* [Stated goal]
Copy the lines word for word, from the line with "Select the data point above 2024-07-23" up to and including the line with "[x=340, y=58]".

======== Data rows

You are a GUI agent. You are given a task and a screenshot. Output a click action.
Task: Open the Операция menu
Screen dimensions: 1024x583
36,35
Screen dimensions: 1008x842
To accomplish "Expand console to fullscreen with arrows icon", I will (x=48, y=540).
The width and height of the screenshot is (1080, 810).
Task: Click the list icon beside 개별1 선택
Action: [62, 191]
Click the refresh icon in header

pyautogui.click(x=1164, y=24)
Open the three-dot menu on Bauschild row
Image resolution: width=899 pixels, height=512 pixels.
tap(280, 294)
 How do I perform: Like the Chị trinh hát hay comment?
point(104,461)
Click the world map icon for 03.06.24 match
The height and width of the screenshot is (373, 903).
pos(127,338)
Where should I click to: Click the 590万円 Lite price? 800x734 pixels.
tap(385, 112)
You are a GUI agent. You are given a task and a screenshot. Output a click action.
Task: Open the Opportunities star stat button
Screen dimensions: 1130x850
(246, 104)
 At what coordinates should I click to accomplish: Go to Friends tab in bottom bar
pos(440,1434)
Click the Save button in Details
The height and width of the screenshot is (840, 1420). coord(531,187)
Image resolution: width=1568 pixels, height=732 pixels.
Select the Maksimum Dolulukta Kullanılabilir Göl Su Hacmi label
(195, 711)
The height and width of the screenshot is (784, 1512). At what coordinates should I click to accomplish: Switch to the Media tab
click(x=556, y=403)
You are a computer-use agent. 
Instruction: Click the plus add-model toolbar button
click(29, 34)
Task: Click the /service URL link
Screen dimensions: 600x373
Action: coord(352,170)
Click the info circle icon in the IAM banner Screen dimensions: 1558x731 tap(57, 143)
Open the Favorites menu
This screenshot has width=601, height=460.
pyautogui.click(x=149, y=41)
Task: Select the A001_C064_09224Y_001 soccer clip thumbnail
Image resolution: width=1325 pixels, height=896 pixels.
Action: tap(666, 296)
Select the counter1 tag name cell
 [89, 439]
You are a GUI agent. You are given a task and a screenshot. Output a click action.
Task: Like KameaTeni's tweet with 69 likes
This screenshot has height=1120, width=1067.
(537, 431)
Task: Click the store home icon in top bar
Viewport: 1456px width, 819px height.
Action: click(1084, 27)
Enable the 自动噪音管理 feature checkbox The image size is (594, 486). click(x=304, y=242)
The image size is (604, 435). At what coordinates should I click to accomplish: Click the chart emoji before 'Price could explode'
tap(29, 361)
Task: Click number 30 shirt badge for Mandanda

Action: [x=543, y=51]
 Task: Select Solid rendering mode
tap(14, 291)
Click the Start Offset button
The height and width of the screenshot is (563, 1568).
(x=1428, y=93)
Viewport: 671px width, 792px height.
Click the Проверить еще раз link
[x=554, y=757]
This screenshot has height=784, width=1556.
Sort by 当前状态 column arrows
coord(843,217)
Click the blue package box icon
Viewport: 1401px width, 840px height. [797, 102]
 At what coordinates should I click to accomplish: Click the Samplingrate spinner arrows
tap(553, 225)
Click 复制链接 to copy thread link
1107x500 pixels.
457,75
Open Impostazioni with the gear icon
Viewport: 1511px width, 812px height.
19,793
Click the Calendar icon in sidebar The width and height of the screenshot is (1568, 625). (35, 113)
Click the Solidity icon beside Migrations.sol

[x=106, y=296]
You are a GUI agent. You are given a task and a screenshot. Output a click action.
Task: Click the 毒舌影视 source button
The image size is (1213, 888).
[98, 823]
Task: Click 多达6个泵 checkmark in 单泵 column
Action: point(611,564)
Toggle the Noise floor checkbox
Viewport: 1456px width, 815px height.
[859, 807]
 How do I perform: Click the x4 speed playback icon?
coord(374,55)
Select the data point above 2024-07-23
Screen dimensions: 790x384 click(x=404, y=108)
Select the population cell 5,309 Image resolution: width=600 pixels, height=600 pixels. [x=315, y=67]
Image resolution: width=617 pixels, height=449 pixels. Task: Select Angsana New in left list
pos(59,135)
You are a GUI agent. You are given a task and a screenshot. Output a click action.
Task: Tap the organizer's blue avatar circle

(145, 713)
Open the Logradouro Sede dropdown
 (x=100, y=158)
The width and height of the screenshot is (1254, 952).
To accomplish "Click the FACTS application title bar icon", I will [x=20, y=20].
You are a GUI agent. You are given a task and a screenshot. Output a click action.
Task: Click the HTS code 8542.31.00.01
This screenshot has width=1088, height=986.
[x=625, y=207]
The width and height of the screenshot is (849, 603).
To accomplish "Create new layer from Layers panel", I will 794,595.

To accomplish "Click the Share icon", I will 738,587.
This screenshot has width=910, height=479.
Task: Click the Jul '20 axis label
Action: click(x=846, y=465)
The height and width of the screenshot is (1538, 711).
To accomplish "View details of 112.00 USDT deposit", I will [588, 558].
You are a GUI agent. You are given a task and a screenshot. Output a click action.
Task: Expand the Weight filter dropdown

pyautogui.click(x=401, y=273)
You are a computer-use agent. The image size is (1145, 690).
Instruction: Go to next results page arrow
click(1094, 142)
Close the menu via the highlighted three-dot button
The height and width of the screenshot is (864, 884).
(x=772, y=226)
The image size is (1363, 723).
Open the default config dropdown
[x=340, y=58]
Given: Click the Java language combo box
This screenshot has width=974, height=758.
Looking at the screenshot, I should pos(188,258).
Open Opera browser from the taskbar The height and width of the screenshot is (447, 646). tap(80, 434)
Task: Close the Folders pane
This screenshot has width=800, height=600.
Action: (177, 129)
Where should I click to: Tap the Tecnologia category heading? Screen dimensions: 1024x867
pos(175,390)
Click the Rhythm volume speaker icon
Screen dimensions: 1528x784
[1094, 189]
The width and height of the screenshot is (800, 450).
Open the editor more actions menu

================

* [Exercise solution]
Select the data point above 2024-07-23
Screen dimensions: 790x384 click(x=404, y=108)
Select the population cell 5,309 Image resolution: width=600 pixels, height=600 pixels. [x=315, y=67]
Image resolution: width=617 pixels, height=449 pixels. Task: Select Angsana New in left list
pos(59,135)
You are a GUI agent. You are given a task and a screenshot. Output a click action.
Task: Tap the organizer's blue avatar circle

(145, 713)
Open the Logradouro Sede dropdown
 (x=100, y=158)
The width and height of the screenshot is (1254, 952).
To accomplish "Click the FACTS application title bar icon", I will [x=20, y=20].
You are a GUI agent. You are given a task and a screenshot. Output a click action.
Task: Click the HTS code 8542.31.00.01
This screenshot has width=1088, height=986.
[x=625, y=207]
The width and height of the screenshot is (849, 603).
To accomplish "Create new layer from Layers panel", I will 794,595.

To accomplish "Click the Share icon", I will 738,587.
This screenshot has width=910, height=479.
Task: Click the Jul '20 axis label
Action: click(x=846, y=465)
The height and width of the screenshot is (1538, 711).
To accomplish "View details of 112.00 USDT deposit", I will [588, 558].
You are a GUI agent. You are given a task and a screenshot. Output a click action.
Task: Expand the Weight filter dropdown

pyautogui.click(x=401, y=273)
You are a computer-use agent. The image size is (1145, 690).
Instruction: Go to next results page arrow
click(1094, 142)
Close the menu via the highlighted three-dot button
The height and width of the screenshot is (864, 884).
(x=772, y=226)
The image size is (1363, 723).
Open the default config dropdown
[x=340, y=58]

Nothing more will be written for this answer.